Transcribe the records below exactly as written, from the opening line through the line that contains "Given: Open the 中国政府网 top link".
※
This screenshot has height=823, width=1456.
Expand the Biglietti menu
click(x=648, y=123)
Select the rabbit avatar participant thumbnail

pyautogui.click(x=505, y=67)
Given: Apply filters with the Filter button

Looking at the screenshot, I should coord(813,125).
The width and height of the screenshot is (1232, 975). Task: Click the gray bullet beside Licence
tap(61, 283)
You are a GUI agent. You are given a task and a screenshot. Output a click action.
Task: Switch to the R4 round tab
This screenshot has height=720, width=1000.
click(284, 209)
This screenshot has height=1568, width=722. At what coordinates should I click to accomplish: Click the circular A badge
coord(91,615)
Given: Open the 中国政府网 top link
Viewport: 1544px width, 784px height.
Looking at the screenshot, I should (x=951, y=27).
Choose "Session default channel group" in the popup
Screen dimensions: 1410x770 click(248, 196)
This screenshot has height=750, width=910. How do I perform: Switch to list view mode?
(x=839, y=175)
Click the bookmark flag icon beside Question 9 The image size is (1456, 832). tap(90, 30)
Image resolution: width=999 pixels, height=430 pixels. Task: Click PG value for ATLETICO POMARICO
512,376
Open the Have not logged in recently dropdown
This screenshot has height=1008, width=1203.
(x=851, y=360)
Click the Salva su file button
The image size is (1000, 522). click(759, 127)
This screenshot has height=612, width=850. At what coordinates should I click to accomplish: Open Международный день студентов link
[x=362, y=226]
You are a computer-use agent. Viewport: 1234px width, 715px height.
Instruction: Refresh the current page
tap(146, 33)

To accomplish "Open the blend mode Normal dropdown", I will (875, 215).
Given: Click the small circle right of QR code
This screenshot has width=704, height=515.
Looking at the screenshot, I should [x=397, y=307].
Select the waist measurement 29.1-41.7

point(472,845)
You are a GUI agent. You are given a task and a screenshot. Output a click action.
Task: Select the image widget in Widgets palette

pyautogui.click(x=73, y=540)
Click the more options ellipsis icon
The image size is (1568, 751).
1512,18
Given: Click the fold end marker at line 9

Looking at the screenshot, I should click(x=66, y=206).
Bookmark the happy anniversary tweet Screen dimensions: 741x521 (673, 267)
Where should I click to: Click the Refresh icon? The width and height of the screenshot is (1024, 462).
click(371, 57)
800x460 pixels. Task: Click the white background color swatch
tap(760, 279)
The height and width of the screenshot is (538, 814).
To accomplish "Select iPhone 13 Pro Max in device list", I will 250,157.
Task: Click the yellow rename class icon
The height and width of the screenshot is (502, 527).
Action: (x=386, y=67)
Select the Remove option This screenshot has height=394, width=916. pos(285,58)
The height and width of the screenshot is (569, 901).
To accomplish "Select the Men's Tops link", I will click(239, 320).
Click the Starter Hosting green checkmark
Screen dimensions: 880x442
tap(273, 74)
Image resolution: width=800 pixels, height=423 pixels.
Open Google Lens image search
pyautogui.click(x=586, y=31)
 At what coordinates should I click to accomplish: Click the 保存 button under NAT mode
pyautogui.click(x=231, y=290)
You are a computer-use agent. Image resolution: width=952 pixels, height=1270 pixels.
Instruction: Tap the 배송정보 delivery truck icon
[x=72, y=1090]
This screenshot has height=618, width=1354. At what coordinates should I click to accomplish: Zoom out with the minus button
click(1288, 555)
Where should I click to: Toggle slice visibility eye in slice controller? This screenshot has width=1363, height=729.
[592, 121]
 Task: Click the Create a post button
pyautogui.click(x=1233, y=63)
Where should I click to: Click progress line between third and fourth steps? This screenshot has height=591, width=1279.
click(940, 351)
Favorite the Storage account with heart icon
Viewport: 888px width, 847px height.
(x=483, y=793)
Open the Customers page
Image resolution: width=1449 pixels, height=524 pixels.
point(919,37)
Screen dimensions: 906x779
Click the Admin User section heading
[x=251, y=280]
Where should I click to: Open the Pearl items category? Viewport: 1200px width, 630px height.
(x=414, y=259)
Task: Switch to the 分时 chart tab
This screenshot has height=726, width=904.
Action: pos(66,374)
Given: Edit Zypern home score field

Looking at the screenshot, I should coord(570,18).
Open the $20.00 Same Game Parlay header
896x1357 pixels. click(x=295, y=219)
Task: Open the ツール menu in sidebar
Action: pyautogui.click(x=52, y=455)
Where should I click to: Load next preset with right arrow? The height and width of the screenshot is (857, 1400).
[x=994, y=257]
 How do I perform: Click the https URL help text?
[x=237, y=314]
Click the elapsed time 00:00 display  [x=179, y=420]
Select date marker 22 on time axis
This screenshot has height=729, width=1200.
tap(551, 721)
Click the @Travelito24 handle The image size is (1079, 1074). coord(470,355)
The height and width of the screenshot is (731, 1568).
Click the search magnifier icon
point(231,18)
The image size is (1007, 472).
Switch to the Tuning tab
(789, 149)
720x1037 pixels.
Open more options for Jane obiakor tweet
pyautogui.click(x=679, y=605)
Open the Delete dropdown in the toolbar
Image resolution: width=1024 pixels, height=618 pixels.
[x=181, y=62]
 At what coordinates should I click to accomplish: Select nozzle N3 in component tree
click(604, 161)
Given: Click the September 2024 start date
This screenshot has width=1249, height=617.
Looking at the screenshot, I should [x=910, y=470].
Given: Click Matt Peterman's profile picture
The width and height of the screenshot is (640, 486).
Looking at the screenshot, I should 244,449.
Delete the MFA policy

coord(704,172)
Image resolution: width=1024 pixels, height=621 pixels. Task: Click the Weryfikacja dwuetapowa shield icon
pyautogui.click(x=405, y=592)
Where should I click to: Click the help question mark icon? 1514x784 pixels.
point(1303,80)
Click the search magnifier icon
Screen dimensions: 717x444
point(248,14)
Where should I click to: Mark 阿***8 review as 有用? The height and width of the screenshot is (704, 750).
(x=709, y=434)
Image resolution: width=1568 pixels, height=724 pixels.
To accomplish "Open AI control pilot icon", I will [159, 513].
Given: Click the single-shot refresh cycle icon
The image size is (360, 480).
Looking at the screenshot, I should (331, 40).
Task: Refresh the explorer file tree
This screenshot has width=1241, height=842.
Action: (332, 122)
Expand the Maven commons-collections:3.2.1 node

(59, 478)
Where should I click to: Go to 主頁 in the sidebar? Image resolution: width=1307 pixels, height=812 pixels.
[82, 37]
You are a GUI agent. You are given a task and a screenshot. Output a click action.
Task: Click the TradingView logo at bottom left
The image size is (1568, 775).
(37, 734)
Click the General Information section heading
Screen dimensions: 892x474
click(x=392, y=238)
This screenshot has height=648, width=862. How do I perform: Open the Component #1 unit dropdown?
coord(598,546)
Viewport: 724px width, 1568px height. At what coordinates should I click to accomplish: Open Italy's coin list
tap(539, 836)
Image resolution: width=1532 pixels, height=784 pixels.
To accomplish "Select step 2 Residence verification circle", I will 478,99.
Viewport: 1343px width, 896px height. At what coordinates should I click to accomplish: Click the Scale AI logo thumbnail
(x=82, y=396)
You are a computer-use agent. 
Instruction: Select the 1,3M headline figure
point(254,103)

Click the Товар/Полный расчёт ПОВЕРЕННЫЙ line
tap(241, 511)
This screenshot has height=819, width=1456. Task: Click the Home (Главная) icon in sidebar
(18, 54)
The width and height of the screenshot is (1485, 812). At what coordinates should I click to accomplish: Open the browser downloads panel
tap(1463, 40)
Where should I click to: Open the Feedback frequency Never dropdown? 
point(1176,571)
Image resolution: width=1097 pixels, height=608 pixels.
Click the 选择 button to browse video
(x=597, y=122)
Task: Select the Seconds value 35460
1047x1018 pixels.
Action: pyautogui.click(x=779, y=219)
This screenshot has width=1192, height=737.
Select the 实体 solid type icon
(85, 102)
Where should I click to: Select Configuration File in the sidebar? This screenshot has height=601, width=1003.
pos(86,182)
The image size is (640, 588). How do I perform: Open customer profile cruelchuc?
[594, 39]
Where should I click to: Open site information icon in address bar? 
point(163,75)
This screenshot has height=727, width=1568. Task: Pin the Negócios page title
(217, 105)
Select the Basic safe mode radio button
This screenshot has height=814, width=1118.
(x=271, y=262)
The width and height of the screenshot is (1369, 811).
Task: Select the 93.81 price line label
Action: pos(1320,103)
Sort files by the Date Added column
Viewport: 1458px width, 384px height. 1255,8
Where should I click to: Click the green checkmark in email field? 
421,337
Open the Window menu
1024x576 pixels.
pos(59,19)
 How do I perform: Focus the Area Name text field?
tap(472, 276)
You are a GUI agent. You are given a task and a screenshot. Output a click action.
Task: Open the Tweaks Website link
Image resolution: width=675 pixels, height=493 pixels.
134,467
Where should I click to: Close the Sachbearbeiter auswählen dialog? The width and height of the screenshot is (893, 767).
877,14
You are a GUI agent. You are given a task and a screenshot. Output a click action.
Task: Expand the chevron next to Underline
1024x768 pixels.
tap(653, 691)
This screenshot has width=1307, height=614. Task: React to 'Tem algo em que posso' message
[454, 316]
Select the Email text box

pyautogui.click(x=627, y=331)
※
▸ **RESPONSE AREA**:
This screenshot has height=823, width=1456.
Expand the Biglietti menu
click(x=648, y=123)
Select the rabbit avatar participant thumbnail

pyautogui.click(x=505, y=67)
Given: Apply filters with the Filter button

Looking at the screenshot, I should coord(813,125).
The width and height of the screenshot is (1232, 975). Task: Click the gray bullet beside Licence
tap(61, 283)
You are a GUI agent. You are given a task and a screenshot. Output a click action.
Task: Switch to the R4 round tab
This screenshot has height=720, width=1000.
click(284, 209)
This screenshot has height=1568, width=722. At what coordinates should I click to accomplish: Click the circular A badge
coord(91,615)
Given: Open the 中国政府网 top link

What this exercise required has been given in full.